> [What you will do]: Among the lines below, return each one that contains the word "hint".

> [Data shown]:
########

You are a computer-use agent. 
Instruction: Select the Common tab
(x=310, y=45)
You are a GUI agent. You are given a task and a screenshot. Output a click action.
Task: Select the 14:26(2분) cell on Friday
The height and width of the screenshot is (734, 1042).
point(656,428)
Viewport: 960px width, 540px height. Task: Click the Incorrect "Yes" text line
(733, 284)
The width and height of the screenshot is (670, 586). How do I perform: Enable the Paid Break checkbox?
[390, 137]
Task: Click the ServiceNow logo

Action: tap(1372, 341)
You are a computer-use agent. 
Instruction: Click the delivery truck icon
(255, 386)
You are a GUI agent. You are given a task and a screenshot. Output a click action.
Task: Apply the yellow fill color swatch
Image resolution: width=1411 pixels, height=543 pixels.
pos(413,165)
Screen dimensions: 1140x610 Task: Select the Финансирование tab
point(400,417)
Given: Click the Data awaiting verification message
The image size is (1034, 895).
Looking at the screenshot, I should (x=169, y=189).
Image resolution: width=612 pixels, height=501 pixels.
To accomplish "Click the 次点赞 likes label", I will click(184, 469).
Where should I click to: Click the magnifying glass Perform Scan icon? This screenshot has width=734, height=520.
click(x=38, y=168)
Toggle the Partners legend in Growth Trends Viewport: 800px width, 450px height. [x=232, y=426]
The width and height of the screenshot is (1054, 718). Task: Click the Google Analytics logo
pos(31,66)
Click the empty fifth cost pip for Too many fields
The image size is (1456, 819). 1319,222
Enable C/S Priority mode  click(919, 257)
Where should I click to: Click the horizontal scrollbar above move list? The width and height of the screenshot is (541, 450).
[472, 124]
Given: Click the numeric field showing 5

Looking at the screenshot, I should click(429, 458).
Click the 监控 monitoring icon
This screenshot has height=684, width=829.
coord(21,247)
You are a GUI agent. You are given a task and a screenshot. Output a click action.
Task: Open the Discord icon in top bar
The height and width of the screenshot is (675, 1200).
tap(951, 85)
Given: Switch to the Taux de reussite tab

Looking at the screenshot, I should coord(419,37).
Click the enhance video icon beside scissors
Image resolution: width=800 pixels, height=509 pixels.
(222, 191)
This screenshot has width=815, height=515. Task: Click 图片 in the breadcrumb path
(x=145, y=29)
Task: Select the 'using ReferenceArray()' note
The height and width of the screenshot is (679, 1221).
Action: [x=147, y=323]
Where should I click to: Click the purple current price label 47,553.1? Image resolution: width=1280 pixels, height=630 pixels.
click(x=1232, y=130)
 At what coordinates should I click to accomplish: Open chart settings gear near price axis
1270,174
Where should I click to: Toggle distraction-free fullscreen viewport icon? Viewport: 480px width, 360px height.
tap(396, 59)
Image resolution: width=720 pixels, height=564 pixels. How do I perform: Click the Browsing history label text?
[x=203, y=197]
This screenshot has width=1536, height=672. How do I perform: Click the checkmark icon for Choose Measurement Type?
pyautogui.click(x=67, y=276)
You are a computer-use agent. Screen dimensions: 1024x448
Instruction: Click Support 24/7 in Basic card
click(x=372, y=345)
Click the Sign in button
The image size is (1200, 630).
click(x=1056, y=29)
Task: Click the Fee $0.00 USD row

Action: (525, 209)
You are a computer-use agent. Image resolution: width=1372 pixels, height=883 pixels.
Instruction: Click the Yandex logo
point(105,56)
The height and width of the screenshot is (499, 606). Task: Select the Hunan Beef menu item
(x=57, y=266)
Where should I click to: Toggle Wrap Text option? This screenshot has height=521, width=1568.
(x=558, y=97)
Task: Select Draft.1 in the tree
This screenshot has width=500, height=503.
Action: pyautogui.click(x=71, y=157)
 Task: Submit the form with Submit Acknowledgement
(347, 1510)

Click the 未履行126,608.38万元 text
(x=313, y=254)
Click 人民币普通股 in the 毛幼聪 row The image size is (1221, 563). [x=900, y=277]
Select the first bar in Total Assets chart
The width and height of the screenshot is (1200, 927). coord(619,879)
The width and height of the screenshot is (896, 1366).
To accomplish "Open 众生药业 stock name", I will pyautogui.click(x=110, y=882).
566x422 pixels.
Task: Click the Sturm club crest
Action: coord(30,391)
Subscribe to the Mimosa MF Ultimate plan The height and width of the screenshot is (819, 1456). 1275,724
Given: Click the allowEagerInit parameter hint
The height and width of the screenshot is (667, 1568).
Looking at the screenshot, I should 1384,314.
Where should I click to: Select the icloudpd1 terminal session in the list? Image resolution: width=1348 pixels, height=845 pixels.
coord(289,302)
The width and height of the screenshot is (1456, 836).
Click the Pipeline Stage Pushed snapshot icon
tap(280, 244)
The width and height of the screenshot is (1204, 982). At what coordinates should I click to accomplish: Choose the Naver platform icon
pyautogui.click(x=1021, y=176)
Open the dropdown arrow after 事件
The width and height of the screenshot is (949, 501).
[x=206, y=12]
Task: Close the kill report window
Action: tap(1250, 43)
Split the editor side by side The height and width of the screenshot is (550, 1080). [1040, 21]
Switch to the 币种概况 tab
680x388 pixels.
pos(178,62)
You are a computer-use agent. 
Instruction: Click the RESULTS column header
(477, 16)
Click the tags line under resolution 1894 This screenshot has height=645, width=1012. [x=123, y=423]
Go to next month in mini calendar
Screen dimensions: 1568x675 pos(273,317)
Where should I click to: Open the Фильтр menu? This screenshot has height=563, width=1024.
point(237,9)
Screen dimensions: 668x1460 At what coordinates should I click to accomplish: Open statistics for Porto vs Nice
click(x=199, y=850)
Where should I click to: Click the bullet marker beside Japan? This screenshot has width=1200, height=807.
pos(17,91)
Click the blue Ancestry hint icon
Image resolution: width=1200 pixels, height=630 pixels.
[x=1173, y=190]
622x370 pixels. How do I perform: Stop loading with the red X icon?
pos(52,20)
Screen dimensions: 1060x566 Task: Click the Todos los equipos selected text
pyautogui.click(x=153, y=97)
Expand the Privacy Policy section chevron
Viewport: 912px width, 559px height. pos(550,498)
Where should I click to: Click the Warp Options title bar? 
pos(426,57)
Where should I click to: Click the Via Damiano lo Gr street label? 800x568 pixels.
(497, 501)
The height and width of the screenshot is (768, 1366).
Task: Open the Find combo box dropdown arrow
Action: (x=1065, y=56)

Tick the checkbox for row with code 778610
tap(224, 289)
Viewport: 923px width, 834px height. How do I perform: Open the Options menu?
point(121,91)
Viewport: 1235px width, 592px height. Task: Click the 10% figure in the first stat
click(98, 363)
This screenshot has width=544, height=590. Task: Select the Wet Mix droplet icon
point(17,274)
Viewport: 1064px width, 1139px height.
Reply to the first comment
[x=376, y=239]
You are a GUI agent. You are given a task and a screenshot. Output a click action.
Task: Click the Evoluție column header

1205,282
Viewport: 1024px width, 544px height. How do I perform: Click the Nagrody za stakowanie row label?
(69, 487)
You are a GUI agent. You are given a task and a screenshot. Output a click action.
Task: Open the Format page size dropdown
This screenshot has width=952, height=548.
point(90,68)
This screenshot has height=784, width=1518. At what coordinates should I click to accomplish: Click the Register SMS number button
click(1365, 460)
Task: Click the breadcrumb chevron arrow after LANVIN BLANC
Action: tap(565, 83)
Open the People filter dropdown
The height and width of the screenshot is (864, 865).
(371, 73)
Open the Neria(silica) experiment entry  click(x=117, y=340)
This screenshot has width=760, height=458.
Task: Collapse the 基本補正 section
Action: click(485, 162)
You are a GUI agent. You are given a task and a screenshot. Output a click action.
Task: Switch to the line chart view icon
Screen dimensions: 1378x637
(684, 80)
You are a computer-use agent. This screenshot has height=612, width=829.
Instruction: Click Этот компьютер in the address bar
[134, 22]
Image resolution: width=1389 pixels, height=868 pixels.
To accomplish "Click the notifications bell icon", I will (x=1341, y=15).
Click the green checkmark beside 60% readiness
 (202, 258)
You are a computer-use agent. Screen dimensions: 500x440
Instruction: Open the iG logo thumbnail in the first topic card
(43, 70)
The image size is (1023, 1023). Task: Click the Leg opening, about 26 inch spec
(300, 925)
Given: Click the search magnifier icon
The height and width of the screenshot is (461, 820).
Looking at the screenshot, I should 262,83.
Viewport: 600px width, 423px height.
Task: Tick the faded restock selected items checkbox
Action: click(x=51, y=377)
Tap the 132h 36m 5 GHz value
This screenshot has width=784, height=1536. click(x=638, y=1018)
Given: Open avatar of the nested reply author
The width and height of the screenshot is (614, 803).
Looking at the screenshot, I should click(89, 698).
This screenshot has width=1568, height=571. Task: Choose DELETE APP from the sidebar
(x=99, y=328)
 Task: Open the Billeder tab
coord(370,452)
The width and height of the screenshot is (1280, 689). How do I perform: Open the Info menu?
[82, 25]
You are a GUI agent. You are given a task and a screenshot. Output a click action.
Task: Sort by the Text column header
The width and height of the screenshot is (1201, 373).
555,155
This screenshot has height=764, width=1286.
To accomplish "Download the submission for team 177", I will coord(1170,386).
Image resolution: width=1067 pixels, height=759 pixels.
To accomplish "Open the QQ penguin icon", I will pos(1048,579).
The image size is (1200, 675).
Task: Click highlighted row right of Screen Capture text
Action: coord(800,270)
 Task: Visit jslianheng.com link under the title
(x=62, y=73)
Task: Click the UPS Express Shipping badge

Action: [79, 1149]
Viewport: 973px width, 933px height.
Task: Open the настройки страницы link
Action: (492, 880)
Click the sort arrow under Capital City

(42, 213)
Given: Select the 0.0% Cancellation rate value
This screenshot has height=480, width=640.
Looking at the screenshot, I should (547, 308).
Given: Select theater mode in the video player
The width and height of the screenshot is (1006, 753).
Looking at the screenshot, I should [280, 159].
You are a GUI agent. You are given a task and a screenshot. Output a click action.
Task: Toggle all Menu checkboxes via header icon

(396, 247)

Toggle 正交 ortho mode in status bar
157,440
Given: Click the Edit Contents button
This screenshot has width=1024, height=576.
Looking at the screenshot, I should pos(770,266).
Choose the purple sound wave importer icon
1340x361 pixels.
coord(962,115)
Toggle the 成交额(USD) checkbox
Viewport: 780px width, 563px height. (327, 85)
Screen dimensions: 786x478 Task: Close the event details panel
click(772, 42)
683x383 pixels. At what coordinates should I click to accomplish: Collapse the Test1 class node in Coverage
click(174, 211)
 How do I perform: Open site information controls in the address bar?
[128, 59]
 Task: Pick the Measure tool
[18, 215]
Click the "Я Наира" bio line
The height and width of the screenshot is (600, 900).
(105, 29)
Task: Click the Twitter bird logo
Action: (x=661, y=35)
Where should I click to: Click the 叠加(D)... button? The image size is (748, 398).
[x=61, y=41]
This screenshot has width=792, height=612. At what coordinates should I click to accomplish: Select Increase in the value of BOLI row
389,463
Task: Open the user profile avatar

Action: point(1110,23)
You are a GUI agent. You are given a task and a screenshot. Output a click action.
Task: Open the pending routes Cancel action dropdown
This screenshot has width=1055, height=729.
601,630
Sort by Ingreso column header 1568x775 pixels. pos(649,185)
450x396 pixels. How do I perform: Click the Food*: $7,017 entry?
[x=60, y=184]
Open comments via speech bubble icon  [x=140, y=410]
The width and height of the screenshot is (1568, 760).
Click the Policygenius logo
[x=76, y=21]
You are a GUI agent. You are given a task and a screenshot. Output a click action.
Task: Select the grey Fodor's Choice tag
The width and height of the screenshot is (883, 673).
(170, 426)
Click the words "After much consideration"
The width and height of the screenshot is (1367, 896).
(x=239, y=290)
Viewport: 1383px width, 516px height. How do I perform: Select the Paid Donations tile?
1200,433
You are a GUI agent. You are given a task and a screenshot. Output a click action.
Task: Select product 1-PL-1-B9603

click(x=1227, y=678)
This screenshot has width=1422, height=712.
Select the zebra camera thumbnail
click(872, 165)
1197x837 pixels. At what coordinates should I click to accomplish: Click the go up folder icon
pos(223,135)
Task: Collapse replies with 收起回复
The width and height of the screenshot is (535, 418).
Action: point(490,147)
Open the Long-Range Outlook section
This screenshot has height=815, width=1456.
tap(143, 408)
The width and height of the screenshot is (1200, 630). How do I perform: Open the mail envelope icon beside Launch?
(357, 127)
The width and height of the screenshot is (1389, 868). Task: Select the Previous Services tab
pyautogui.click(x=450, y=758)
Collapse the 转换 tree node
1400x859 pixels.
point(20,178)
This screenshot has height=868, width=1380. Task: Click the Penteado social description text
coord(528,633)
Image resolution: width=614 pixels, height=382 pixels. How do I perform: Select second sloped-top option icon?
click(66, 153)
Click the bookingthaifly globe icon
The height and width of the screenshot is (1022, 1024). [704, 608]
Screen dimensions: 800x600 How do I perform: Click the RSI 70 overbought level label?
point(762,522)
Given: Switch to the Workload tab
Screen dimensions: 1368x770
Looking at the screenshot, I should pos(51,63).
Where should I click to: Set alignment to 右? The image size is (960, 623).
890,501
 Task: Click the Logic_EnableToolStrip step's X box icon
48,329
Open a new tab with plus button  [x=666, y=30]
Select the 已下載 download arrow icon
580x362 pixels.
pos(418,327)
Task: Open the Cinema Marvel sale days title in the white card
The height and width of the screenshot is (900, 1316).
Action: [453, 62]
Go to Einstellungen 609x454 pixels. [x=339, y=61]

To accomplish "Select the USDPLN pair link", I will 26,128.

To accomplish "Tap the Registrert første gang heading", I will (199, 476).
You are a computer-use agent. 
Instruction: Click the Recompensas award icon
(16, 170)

########

> [Expected answer]:
Given: Click the allowEagerInit parameter hint
Click the blue Ancestry hint icon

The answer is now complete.